MAYA: Addressing Inconsistencies in Generative Password Guessing through a Unified Benchmark
William Corrias, Fabio De Gaspari, Dorjan Hitaj, Luigi V. Mancini
TL;DR
MAYA tackles the lack of standardized evaluation in generative password-guessing by providing a modular benchmarking framework that unifies data processing, model implementation, and advanced testing scenarios across eight real-world datasets. It re-implements eight state-of-the-art models (six DL-based and two ML-based) within a PyTorch-based, plug-and-play environment, enabling fair comparisons and broad characterization of model behavior under diverse conditions, including cross-community and cross-cultural generalization. The study delivers comprehensive insights: autoregressive DL models excel in in-distribution settings, traditional ML methods remain competitive on some tasks, and multi-model attacks improve coverage by leveraging complementary distributions; it also reveals that longer and more complex passwords remain challenging and that model generalization can persist across distribution shifts. By releasing MAYA publicly, the authors provide a much-needed, rigorous, and reproducible benchmark for the password-security community, supporting both improved defense mechanisms (e.g., honeywords, strength meters) and future research into more robust password-generation and detection methods.
Abstract
Recent advances in generative models have led to their application in password guessing, with the aim of replicating the complexity, structure, and patterns of human-created passwords. Despite their potential, inconsistencies and inadequate evaluation methodologies in prior research have hindered meaningful comparisons and a comprehensive, unbiased understanding of their capabilities.
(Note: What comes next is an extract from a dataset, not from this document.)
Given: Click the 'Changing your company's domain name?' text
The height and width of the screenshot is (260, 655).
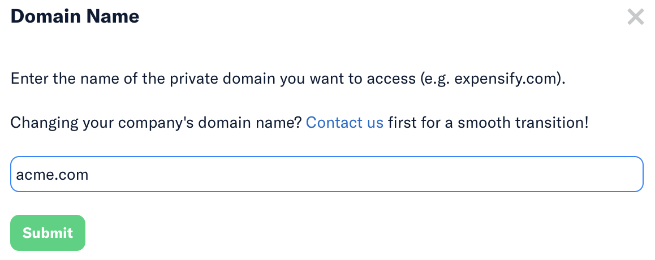Looking at the screenshot, I should click(x=156, y=122).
This paper introduces MAYA, a unified, customizable, plug-and-play benchmarking framework designed to facilitate the systematic characterization and benchmarking of generative password-guessing models in the context of trawling attacks. Using MAYA, we conduct a comprehensive assessment of six state-of-the-art approaches, which we re-implemented and adapted to ensure standardization. Our evaluation spans eight real-world password datasets and covers an exhaustive set of advanced testing scenarios, totaling over 15,000 compute hours. Our findings indicate that these models effectively capture different aspects of human password distribution and exhibit strong generalization capabilities. However, their effectiveness varies significantly with long and complex passwords. Through our evaluation, sequential models consistently outperform other generative architectures and traditional password-guessing tools, demonstrating unique capabilities in generating accurate and complex guesses. Moreover, the diverse password distributions learned by the models enable a multi-model attack that outperforms the best individual model. By releasing MAYA, we aim to foster further research, providing the community with a new tool to consistently and reliably benchmark generative password-guessing models. Our framework is publicly available at https://github.com/williamcorrias/MAYA-Password-Benchmarking.